Nouveau sanctuaire pour Franco !

dans Zones occupées

Après avoir ressuscité un débat à huis clos sur le régime franquiste, l’exécutif de Sánchez  reconnait qu’il ne pourra empêcher que « le dictateur »  se retrouve au centre de Madrid dans son nouveau « sanctuaire ».

Rédaction NSP
TRADUCTION FRANCESCA RIVERA

La précipitation est mauvaise conseillère…. Pedro Sánchez voulait retirer les restes de Francisco Franco de la vallée de los Caidos, avant août dernier.

A l’époque, son idée était peut-être de faire correspondre le transfert de Franco avec l’anniversaire du 18 juillet.

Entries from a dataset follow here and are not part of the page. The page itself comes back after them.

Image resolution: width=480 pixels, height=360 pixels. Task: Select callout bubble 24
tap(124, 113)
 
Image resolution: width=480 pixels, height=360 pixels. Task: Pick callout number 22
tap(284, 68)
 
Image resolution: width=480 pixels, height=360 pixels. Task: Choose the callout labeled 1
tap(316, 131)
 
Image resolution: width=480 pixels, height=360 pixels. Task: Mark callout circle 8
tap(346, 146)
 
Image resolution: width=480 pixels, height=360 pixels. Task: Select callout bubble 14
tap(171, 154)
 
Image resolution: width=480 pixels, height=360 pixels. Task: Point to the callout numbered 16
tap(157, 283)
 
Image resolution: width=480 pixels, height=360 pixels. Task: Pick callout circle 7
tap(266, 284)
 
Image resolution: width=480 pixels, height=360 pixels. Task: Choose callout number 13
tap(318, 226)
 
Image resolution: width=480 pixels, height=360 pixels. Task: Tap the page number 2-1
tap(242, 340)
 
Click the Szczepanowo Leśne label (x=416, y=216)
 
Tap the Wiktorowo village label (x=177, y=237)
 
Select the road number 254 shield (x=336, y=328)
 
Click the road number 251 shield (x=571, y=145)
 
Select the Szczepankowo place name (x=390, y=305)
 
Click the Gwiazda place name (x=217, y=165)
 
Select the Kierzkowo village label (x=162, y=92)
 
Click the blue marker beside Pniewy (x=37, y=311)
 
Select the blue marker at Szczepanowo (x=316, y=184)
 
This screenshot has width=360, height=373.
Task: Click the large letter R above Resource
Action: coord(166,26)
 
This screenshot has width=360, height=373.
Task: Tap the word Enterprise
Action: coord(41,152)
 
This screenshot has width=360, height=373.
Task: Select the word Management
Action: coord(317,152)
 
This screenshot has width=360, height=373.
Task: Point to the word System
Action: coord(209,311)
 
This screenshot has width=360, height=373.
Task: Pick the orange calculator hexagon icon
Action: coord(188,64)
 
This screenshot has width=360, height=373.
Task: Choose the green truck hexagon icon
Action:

Mais visiblement, personne – pas même le chef de l’exécutif- n’avait anticipé la dimension du projet et son possible échec. Aux intentions suivirent des semaines de débats, de déclarations et de rectifications, jusqu’à une fin ressemblant à une balle qu’on se tire dans le pied.

Le désir de la famille de Franco de transférer  les restes dans sa crypte privée de la cathédrale d’Almudena est pour le gouvernement une erreur majeure d’anticipation et un véritable handicap et sérieux revers pour Pedro Sanchez.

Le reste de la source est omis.